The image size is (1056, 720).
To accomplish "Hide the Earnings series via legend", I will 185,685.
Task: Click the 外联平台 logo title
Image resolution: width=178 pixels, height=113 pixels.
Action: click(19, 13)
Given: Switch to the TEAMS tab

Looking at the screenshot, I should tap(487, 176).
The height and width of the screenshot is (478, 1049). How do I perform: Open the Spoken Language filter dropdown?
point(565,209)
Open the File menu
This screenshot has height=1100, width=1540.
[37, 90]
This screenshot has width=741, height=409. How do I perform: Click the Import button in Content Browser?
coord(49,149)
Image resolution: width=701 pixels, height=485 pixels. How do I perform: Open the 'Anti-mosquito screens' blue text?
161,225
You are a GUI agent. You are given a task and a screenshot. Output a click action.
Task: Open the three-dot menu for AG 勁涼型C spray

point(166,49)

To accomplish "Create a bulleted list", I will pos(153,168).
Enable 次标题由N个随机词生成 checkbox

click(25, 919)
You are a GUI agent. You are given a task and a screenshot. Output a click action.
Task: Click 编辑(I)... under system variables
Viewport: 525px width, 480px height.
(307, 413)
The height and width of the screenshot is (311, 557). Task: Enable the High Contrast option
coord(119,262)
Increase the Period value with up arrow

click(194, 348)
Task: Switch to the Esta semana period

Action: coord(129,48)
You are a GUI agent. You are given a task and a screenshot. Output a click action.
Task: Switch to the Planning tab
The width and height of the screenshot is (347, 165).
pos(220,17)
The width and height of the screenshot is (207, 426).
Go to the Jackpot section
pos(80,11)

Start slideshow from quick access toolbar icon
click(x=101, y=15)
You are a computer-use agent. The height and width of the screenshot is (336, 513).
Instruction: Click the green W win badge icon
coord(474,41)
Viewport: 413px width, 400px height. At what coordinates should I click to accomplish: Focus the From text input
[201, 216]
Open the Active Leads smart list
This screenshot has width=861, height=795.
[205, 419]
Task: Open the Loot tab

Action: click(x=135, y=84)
::::
#### Goal
Give every line of the items above as a JSON list of strings, one string per line and no strings for blank lines.

#### Response
[
  "The image size is (1056, 720).",
  "To accomplish \"Hide the Earnings series via legend\", I will 185,685.",
  "Task: Click the 外联平台 logo title",
  "Image resolution: width=178 pixels, height=113 pixels.",
  "Action: click(19, 13)",
  "Given: Switch to the TEAMS tab",
  "Looking at the screenshot, I should tap(487, 176).",
  "The height and width of the screenshot is (478, 1049). How do I perform: Open the Spoken Language filter dropdown?",
  "point(565,209)",
  "Open the File menu",
  "This screenshot has height=1100, width=1540.",
  "[37, 90]",
  "This screenshot has width=741, height=409. How do I perform: Click the Import button in Content Browser?",
  "coord(49,149)",
  "Image resolution: width=701 pixels, height=485 pixels. How do I perform: Open the 'Anti-mosquito screens' blue text?",
  "161,225",
  "You are a GUI agent. You are given a task and a screenshot. Output a click action.",
  "Task: Open the three-dot menu for AG 勁涼型C spray",
  "point(166,49)",
  "To accomplish \"Create a bulleted list\", I will pos(153,168).",
  "Enable 次标题由N个随机词生成 checkbox",
  "click(25, 919)",
  "You are a GUI agent. You are given a task and a screenshot. Output a click action.",
  "Task: Click 编辑(I)... under system variables",
  "Viewport: 525px width, 480px height.",
  "(307, 413)",
  "The height and width of the screenshot is (311, 557). Task: Enable the High Contrast option",
  "coord(119,262)",
  "Increase the Period value with up arrow",
  "click(194, 348)",
  "Task: Switch to the Esta semana period",
  "Action: coord(129,48)",
  "You are a GUI agent. You are given a task and a screenshot. Output a click action.",
  "Task: Switch to the Planning tab",
  "The width and height of the screenshot is (347, 165).",
  "pos(220,17)",
  "The width and height of the screenshot is (207, 426).",
  "Go to the Jackpot section",
  "pos(80,11)",
  "Start slideshow from quick access toolbar icon",
  "click(x=101, y=15)",
  "You are a computer-use agent. The height and width of the screenshot is (336, 513).",
  "Instruction: Click the green W win badge icon",
  "coord(474,41)",
  "Viewport: 413px width, 400px height. At what coordinates should I click to accomplish: Focus the From text input",
  "[201, 216]",
  "Open the Active Leads smart list",
  "This screenshot has width=861, height=795.",
  "[205, 419]",
  "Task: Open the Loot tab",
  "Action: click(x=135, y=84)"
]